从 URL 读取随机样本答案

【问题标题】：Read a random sample from URL从 URL 读取随机样本
【发布时间】：2018-04-02 20:18:31
【问题描述】：

我想从 URL 读取 csv 格式文件的随机样本。

到目前为止：

library(tidyverse)
library(data.table)

# load dataset from url, skip the first 16 rows
# then *after* reading it completely, use dplyr function
# for sampling. quite dumb, I want to do it while 
# reading the file

df <- read.csv('http://datashaping.com/passwords.txt', header = F, skip = 16) %>%
  sample_frac(.01) %>% 
  rename(password = V1)

然后我尝试了，正如几篇帖子中所建议的那样：

df <- fread("shuf -n 10 http://datashaping.com/passwords.txt", skip = 16, header = F)

但这对我不起作用。错误：

shuf: 'http://datashaping.com/passwords.txt': No such file or directory
Error in fread("shuf -n 10 http://datashaping.com/passwords.txt", skip = 16,  : 
  File is empty: /dev/shm/file1ab1608b13cf

此外，fread 似乎相当慢。

有什么想法吗？基准测试？

编辑

我尝试对 read.csv() 与 fread() 进行基准测试：

benchmark("read.csv" = {
            df <- read.csv('http://datashaping.com/passwords.txt', header = F, skip = 16)
            df <- df %>%
                sample_n(10) %>% 
                rename(password = V1)
          }, {
          df <- fread("wget -S -O - http://datashaping.com/passwords.txt | shuf -n10") 
          },
          replications = 100,
          columns = c("test", "replications", "elapsed",
                      "relative", "user.self", "sys.self"))

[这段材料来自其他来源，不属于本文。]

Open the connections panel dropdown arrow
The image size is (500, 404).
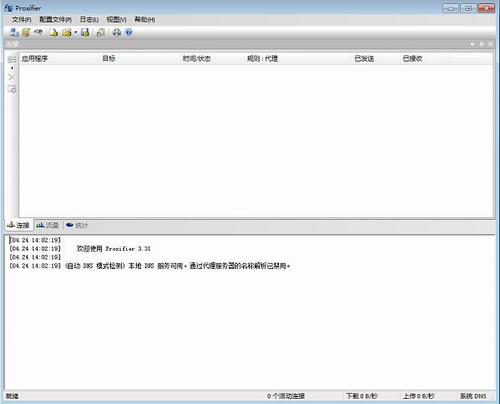(x=472, y=44)
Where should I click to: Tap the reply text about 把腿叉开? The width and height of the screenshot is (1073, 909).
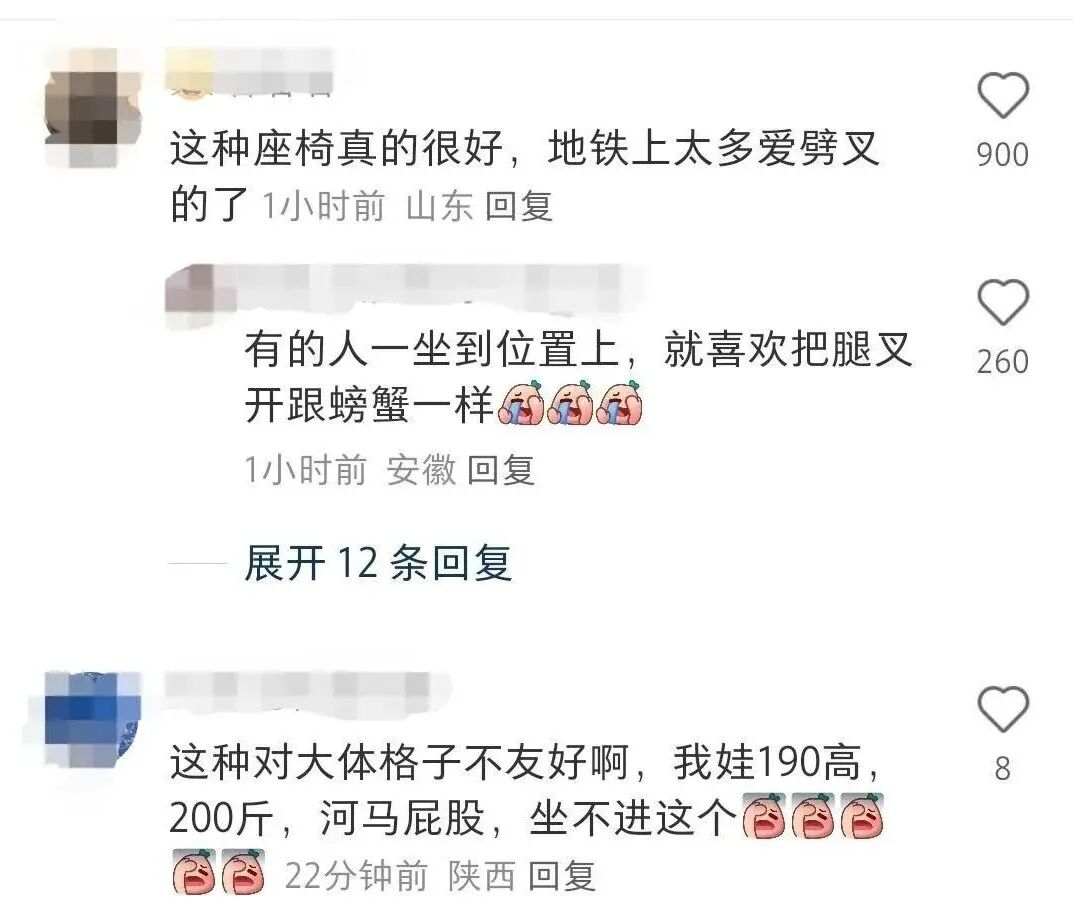(x=578, y=377)
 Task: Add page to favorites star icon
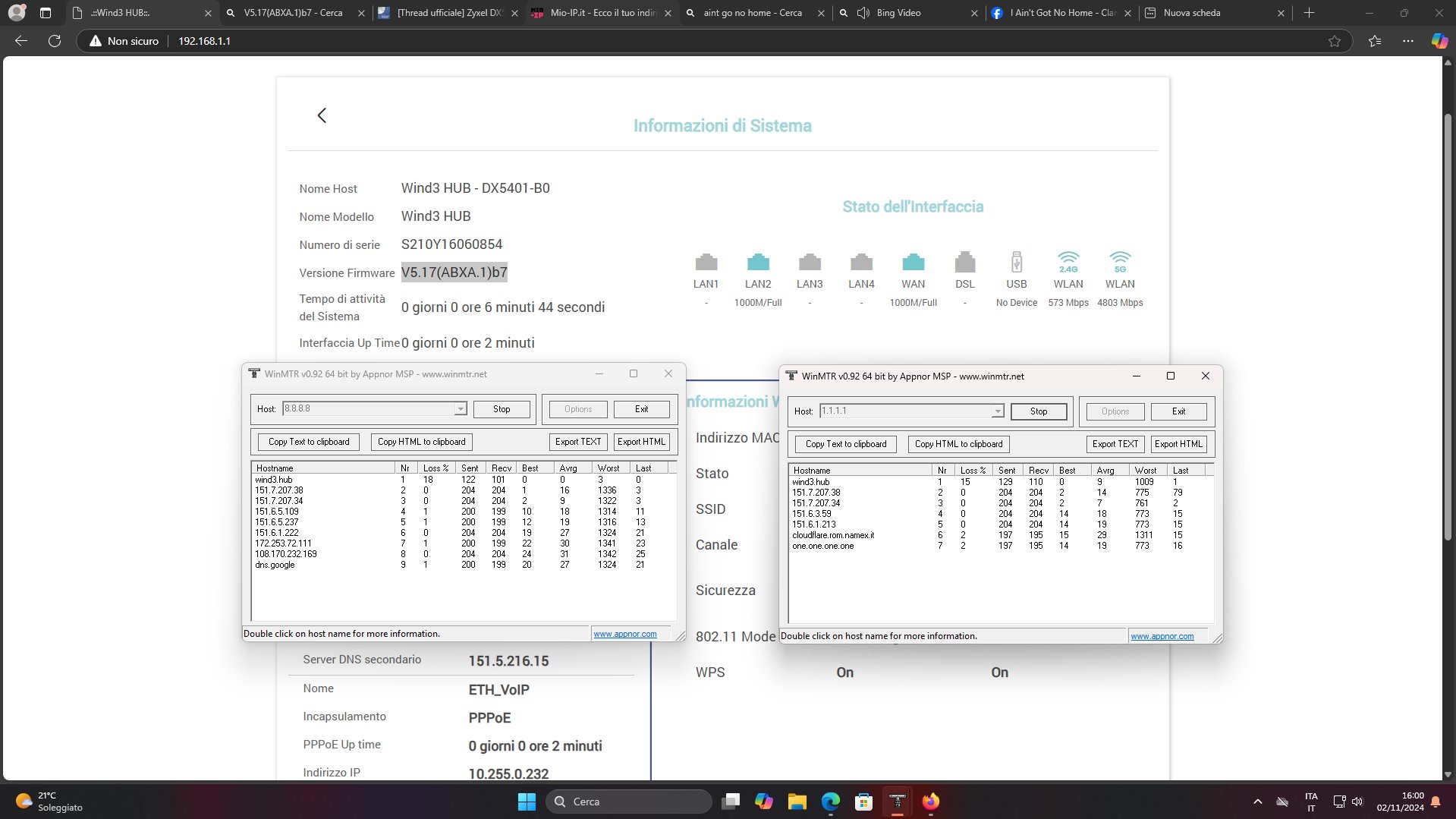click(1334, 41)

Warning message in fread("wget -S -O - http://datashaping.com/passwords.txt | shuf -n10"):
“Stopped reading at empty line 9 but text exists afterwards (discarded): 08090728”Warning message in fread("wget -S -O - http://datashaping.com/passwords.txt | shuf -n10"):
“Stopped reading at empty line 6 but text exists afterwards (discarded): 0307737205”

【问题讨论】：

“不适合我”对您来说究竟意味着什么？你在linux机器上吗？ shuf 需要一个文件，而不是 URL。如果您使用wget 获取文件并将其流式传输到shuf 会怎样。喜欢fread("wget -S -O - http://datashaping.com/passwords.txt | shuf -n10")（确保不再跳过）。是花更多时间下载文件还是阅读/过滤文件？
@MrFlick mget 对我也不起作用。我猜他正在使用 Windows 机器，我也是。这很有趣：stackoverflow.com/questions/47172355/…
@xxxvinxxx 有什么理由要在阅读时随机播放吗？（文件太大？）因为您可以复制第一个示例中的语法df = fread('http://datashaping.com/passwords.txt', header = F, skip = 16)%>% sample_frac(.001) %>% rename(password = V1)
@MaxFt 我假设使用涉及 dplyr 的方法，它首先下载内存中的所有内容，然后应用随机采样。我想知道在下载数据的过程中是否有办法做到这一点，但可能是不可能的......
@MrFlick 我更新了我的问题，试图添加一个针对另一个版本的基准测试，除了运行时间太长之外，它最终会出现一条我真的不明白的错误消息。

标签： r dplyr data.table

【解决方案1】：

看起来该文件不是 CSV，并且数据从第 15 行开始。我现在在 Windows 10 上，这对我非常有效（整个样本，不是随机样本）：

> test <- fread("http://datashaping.com/passwords.txt",skip=15)
trying URL 'http://datashaping.com/passwords.txt'
Content type 'text/plain' length 20163417 bytes (19.2 MB)
downloaded 19.2 MB

Read 2069847 rows and 1 (of 1) columns from 0.019 GB file in 00:00:03

它按预期提供了data.table 结构：

> str(test)
Classes ‘data.table’ and 'data.frame':  2069847 obs. of  1 variable:
 $ #: chr  "07606374520" "piontekendre" "rambo144" "primoz123" ...
 - attr(*, ".internal.selfref")=<externalptr>

您可以像这样访问所有数据（使用with=FALSE 按列号引用）：

> test[,1,with=FALSE]
                    #
      1:  07606374520
      2: piontekendre
      3:     rambo144
      4:    primoz123
      5:      sal1387
     ---             
2069843:     26778982
2069844:      brazer1
2069845:   usethisone
2069846:  scare222273
2069847:     anto1962

您可以像这样访问个人密码：

> test[1,1,with=FALSE]
             #
1: 07606374520
> test[5,1,with=FALSE]
         #
1: sal1387

【讨论】：